Source text>
Beatrice Tinsley was responsible for breakthrough discoveries on how galaxies moved with time but her name is virtually unknown outside academic circles.
Born in England, she spent most of her schooling in New Zealand before moving to Texas, achieving recognition for her work by the late 1970s.
Here are five facts about New Zealand's most uncelebrated brains:
1. Tinsley's work helped to unlock the past and future galaxies
The astronomer realised that, since galaxies are made out of billions of stars, scientists could use what they already knew about the lives of stars to learn about the histories of galaxies. She calculated not just how galaxies look today, but how they would look over time depending on how they had originally formed their stars. She even calculated models for different types of galaxies - a demanding task in the days before computers could run algorithms.

Dataset excerpts>

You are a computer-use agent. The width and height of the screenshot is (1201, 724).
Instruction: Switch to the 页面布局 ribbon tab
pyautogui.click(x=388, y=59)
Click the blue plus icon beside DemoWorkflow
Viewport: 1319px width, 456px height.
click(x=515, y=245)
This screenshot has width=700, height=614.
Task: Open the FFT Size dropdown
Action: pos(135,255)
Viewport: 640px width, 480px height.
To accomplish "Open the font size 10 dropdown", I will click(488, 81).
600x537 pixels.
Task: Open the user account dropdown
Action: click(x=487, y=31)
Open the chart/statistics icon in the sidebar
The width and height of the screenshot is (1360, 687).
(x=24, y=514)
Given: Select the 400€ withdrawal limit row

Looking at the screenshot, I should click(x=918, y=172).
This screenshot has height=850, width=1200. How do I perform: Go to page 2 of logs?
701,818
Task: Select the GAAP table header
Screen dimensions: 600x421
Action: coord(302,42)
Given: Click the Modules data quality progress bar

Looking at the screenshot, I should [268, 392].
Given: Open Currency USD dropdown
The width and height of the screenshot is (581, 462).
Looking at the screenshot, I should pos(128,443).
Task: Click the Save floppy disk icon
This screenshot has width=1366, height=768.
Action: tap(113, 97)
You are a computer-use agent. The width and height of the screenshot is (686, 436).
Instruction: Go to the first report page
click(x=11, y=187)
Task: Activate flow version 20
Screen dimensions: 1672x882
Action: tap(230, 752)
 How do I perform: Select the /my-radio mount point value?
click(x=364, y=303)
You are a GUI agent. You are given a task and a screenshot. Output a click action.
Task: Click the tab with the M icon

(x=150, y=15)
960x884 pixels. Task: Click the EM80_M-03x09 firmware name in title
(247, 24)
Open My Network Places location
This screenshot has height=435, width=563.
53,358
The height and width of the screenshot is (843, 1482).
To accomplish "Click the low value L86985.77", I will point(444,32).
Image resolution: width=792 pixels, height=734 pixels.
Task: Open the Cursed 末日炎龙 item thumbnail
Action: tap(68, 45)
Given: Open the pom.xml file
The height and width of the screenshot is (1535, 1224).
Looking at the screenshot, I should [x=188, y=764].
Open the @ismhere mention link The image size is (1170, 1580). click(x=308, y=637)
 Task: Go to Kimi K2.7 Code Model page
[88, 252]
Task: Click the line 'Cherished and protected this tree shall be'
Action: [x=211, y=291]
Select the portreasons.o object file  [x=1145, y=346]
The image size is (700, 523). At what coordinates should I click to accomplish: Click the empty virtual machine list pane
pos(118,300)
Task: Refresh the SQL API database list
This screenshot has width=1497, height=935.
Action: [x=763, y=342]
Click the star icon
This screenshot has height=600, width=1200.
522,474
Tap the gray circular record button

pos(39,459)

Tasks for this exercise>
(a) Copy the passage on Beatrice Tinsley word for word, beginning at the words "Here are five" and stopping after the words "could run algorithms.".
(b) For each statement, answer yes or no according to the passage on Beatrice Tinsley, and quote the words of the passage that decide it: (i) Tinsley was born in New Zealand. (ii) Tinsley achieved recognition for her work by the late 1970s. (iii) Tinsley calculated models for different types of galaxies.

Solutions per task>
(a)
Here are five facts about New Zealand's most uncelebrated brains:
1. Tinsley's work helped to unlock the past and future galaxies
The astronomer realised that, since galaxies are made out of billions of stars, scientists could use what they already knew about the lives of stars to learn about the histories of galaxies. She calculated not just how galaxies look today, but how they would look over time depending on how they had originally formed their stars. She even calculated models for different types of galaxies - a demanding task in the days before computers could run algorithms.

(b)
(i) No: "Born in England, she spent most of her schooling in New Zealand"
(ii) Yes: "achieving recognition for her work by the late 1970s"
(iii) Yes: "She even calculated models for different types of galaxies"